C’était sans compter l’attitude ambivalente des Bordelais eux-mêmes, qu’il jugeait « sensibles à ce qui peut ajouter un lustre à leur ville », mais qui « pratiqu[ai]ent, semble-t-il, une espèce de curieuse méfiance à l’égard de ceux d’entre leurs compatriotes qui ont moissonné des lauriers en dehors de chez eux ». De plus, aucun membre de la famille Dorignac n’a souhaité déposer ne serait-ce qu’une œuvre en vue de la réouverture du musée des beaux-arts de Bordeaux après la Seconde Guerre mondiale, en 1956. Motif : valeur sentimentale ou intérêt artistique insuffisant… Enfin, le projet de rétrospective bordelaise fut entravé par l’éloignement et la dispersion des œuvres, majoritairement conservées dans des collections publiques parisiennes ou en mains privées.

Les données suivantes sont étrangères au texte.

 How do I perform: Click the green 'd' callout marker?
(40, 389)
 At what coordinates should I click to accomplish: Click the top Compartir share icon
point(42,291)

Malgré le regain d’intérêt pour la figuration dans les années d’après-guerre et l’insistance de Meunier du Houssoy, Jean-Gabriel Lemoine se trouvait donc dans l’impossibilité d’engager le musée bordelais dans un tel projet. Ce dernier ne fut relancé qu’au début des années 2000 par Francis Ribemont, conservateur au musée des beaux-arts, et Pierre Rosenberg, alors président-directeur du musée du Louvre. Il trouva enfin son aboutissement en 2017 dans l’exposition Georges Dorignac. Le trait sculpté coproduite avec le musée de la Piscine à Roubaix. Un effort méritoire de redécouverte, appuyé par l’entrée de quelques œuvres dans les collections du musée de Bordeaux — bien peu, hélas — et la parution de la première monographie consacrée à l’artiste due à Marie-Claire Mansencal, présidente de la Société des amis du musée des beaux-arts de Bordeaux. Dix ans après l’exposition Jane Poupelet, compatriote sculptrice de Dorignac, aucun artiste bordelais ne semble exclu du jeu des redécouvertes posthumes. Pour le plus grand plaisir des amateurs.

Tous mes remerciements à l’équipe du musée des beaux-arts de Bordeaux pour m’avoir permis de découvrir cette exposition en avant-première.